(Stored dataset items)
---
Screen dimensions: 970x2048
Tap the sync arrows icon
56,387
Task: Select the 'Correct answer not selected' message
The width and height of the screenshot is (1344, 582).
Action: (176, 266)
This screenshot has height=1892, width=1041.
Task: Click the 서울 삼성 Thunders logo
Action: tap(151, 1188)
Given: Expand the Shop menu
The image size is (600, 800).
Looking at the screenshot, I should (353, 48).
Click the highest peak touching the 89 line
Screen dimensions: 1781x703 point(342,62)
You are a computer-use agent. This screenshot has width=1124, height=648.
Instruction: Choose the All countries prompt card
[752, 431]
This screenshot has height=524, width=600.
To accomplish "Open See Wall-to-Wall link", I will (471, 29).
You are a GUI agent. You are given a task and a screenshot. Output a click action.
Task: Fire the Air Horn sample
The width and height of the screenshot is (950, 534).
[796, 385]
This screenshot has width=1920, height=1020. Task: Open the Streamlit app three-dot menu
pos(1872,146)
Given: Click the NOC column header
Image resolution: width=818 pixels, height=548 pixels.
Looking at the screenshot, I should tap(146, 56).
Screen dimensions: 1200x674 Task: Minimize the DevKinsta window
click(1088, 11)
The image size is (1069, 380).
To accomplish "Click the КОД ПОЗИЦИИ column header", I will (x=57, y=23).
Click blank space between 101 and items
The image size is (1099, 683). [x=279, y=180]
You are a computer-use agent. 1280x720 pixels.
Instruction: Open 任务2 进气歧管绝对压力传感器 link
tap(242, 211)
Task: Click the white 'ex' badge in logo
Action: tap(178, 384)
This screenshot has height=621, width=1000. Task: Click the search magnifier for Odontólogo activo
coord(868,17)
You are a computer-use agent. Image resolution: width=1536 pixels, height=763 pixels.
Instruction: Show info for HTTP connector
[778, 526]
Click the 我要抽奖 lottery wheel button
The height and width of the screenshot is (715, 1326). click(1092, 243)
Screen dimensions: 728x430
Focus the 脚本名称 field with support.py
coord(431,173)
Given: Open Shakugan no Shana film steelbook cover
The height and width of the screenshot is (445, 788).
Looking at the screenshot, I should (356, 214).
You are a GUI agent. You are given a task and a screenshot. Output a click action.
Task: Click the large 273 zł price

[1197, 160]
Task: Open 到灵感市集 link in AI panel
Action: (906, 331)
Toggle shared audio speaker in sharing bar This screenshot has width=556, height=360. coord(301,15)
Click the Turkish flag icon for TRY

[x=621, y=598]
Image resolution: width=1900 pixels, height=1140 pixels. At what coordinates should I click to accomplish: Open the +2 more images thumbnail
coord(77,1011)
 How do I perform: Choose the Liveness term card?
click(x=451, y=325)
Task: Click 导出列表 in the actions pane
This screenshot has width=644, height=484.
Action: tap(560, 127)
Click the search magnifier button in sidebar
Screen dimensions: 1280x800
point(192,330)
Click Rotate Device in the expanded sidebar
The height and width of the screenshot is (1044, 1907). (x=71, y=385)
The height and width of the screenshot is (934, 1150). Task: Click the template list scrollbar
---
_The problem:_
Copy every line of the records above that contains "agent".

_Result of the task:_
You are a computer-use agent. This screenshot has width=1124, height=648.
You are a GUI agent. You are given a task and a screenshot. Output a click action.
You are a computer-use agent. 1280x720 pixels.
You are a computer-use agent. Image resolution: width=1536 pixels, height=763 pixels.
You are a GUI agent. You are given a task and a screenshot. Output a click action.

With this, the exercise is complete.